PROVIDED RECORDS —
= Beginning of Section =
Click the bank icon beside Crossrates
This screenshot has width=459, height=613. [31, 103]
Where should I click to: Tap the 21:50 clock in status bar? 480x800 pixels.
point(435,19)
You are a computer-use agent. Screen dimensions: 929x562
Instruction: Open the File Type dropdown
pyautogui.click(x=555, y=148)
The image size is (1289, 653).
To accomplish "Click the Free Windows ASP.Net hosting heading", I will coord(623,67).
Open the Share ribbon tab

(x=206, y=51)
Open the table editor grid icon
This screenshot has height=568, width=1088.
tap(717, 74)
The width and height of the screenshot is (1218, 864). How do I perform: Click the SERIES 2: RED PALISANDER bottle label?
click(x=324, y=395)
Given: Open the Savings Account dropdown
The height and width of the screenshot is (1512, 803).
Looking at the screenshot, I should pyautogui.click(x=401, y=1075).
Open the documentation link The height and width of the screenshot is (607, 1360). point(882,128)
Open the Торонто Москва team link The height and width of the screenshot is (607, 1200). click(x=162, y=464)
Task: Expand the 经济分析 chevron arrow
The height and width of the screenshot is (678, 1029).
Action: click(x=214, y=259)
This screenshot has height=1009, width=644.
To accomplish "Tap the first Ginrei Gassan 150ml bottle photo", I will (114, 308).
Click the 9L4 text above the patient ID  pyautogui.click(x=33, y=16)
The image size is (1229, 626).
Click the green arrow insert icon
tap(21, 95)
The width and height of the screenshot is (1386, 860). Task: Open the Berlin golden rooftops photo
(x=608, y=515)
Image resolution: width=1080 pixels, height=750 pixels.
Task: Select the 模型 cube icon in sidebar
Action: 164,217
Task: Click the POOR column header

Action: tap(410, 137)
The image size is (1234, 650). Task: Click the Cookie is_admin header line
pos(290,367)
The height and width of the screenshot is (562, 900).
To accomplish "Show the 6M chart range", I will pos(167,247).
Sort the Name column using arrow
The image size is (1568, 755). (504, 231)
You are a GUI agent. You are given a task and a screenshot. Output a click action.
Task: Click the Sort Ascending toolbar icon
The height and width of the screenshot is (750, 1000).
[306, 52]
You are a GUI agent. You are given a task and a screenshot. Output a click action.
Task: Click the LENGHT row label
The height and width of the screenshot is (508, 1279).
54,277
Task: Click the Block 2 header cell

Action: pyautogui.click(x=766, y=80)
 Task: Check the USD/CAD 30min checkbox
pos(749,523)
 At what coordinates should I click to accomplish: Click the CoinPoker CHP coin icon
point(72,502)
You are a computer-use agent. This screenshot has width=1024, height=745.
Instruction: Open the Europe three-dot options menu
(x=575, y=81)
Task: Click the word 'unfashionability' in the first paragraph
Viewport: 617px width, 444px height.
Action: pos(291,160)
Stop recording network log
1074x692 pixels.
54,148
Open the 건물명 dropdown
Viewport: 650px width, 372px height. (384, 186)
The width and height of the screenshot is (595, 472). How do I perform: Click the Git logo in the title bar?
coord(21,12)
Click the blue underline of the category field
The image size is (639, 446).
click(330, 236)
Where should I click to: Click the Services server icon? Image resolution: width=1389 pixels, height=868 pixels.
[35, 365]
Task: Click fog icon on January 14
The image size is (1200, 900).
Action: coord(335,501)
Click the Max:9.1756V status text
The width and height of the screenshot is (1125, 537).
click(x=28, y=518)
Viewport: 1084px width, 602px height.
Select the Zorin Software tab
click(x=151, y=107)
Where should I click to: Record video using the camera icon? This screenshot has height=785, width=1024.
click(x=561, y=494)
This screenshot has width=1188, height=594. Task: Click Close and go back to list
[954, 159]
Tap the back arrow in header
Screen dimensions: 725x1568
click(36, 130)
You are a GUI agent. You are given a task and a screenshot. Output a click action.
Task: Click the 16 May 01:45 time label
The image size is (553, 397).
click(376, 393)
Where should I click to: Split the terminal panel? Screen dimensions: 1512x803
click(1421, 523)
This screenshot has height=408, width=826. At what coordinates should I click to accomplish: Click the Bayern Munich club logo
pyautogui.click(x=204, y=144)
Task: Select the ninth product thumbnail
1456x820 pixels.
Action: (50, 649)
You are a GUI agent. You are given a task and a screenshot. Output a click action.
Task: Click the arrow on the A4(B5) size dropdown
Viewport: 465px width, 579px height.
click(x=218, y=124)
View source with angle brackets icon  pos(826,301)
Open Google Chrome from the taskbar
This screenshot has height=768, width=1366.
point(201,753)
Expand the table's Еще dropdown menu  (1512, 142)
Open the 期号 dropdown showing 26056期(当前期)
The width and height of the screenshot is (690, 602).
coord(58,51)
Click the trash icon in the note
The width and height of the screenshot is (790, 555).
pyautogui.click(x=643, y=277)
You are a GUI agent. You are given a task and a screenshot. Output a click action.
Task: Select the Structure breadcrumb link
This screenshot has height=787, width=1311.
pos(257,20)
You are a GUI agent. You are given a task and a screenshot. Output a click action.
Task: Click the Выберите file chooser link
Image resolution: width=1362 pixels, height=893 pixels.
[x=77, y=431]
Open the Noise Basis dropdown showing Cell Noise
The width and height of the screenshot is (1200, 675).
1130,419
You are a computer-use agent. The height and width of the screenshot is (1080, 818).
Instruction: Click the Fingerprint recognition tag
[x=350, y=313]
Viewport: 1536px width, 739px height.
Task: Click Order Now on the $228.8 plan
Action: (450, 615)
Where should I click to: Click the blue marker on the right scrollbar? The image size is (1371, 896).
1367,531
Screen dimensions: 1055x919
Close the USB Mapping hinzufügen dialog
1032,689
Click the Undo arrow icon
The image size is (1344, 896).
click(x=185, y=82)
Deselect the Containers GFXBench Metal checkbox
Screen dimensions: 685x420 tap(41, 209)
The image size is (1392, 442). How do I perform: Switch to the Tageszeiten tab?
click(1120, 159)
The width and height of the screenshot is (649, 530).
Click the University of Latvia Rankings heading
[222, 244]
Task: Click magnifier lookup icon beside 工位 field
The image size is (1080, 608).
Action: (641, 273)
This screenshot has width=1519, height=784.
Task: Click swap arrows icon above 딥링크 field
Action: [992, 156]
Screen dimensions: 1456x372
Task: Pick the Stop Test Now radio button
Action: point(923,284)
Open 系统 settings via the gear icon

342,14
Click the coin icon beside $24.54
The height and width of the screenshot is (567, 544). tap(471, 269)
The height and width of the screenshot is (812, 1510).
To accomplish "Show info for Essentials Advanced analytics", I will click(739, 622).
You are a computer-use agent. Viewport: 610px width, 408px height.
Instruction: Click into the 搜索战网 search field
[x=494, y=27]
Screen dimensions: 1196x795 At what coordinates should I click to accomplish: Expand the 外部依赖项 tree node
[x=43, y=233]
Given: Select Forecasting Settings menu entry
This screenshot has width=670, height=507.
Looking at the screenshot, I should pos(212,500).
= End of Section =
Copy, from the material, each line that holds the string "link".

YOUR RESPONSE —
Open the documentation link The height and width of the screenshot is (607, 1360). point(882,128)
Open the Торонто Москва team link The height and width of the screenshot is (607, 1200). click(x=162, y=464)
Task: Select the Structure breadcrumb link
Task: Click the Выберите file chooser link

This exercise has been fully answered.